Sin embargo, somos nosotras quienes movemos y reproducimos el mundo. En Bolivia, las mujeres se han ido incorporando al mercado laboral formal (lentamente, pues entre 1999 y 2012 la participación femenina en el trabajo formal urbano fue de solo 0,6%) e informal (se estima que éste abarcaría hasta un 80% de la economía boliviana), sin abandonar el trabajo de cuidado de niños y niñas, adultos mayores y dependientes, y de reproducción de la vida (elaboración de alimentos, limpieza de los hogares, etc.). Nuestra incorporación al mundo laboral no es en sí misma causa de empoderamiento económico si el sistema capitalista, patriarcal y depredador no cambia.

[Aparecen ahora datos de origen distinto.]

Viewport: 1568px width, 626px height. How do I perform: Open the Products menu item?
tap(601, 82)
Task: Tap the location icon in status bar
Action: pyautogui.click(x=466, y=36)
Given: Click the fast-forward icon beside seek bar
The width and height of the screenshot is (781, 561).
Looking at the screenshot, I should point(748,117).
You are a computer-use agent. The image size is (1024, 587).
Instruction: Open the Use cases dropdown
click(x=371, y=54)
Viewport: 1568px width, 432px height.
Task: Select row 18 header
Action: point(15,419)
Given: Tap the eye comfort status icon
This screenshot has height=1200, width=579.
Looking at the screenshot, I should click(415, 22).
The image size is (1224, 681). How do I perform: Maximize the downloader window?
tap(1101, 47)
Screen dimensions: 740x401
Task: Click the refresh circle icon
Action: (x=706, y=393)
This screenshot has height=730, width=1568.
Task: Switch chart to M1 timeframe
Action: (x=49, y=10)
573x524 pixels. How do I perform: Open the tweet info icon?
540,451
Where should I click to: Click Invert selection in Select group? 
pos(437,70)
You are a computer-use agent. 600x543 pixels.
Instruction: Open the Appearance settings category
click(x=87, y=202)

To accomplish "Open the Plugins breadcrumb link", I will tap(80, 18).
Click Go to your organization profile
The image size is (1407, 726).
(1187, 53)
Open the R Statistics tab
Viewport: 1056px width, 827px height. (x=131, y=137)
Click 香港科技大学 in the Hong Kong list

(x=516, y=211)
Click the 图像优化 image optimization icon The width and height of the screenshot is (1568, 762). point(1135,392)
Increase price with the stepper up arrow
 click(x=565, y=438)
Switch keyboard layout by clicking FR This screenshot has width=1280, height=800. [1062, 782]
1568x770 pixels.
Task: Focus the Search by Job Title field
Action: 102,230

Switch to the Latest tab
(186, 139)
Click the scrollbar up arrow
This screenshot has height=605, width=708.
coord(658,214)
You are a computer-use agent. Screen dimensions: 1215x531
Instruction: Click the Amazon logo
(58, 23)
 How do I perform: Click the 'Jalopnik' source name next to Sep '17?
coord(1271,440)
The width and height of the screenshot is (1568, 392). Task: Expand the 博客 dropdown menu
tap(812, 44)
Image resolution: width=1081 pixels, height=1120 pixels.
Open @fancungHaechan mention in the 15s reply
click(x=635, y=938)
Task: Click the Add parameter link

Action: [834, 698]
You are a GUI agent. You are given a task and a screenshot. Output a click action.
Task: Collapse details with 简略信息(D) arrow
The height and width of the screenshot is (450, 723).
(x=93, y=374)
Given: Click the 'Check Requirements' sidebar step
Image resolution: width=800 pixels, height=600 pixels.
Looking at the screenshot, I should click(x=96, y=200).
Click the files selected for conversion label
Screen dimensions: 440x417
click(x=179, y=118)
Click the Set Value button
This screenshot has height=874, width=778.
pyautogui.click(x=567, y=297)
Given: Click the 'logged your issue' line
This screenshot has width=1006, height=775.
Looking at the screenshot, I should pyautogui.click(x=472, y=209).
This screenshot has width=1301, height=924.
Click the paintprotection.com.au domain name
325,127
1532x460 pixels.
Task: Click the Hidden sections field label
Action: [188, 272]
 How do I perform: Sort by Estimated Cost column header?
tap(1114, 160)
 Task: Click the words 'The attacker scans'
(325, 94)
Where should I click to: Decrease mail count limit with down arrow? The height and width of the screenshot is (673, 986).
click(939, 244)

Necesitamos, por tanto, políticas y decisiones públicas que valoricen todo el trabajo que las mujeres hacemos y que está invisibilizado (cuantificación del trabajo doméstico en las cuentas nacionales, como señala el artículo 338 de la CPE; salarios mínimos para el trabajo de cuidado que actualmente no es remunerado, subvención de canastas de cuidados, o productos destinados a los cuidados exentos de IVA), y que protejan a las mujeres que trabajan en el ámbito informal y están desprotegidas, de manera que se pueda eliminar la brecha salarial existente entre hombres y mujeres. Necesitamos que cambie el sistema actual que prioriza la acumulación del capital a costa de invadir territorios, agotar bienes naturales de los pueblos indígenas (muchas veces cuidados y protegidos por las mujeres), y extenuar una mano de obra barata.

Si a toda esta invisibilización y desvalorización económica le sumamos que nos están asesinando, lo cual se refleja en la escalofriante cifra de 104 feminicidios en Bolivia en 2016, y que es una tendencia al alza en los primeros meses de este año; o que el Estado sigue prohibiendo el derecho a un aborto seguro, pese a que en Bolivia los abortos inseguros son la tercera causa de mortalidad materna, todo parece indicar que nuestras vidas valen menos, o que directamente no valen para este sistema heteropatriarcal capitalista. Por eso y mucho más, si nuestras vidas no valen, debemos manifestarnos cada 8 de marzo, en memoria de las compañeras que hicieron huelga hace más de un siglo, y de las actuales que ya no están con nosotras.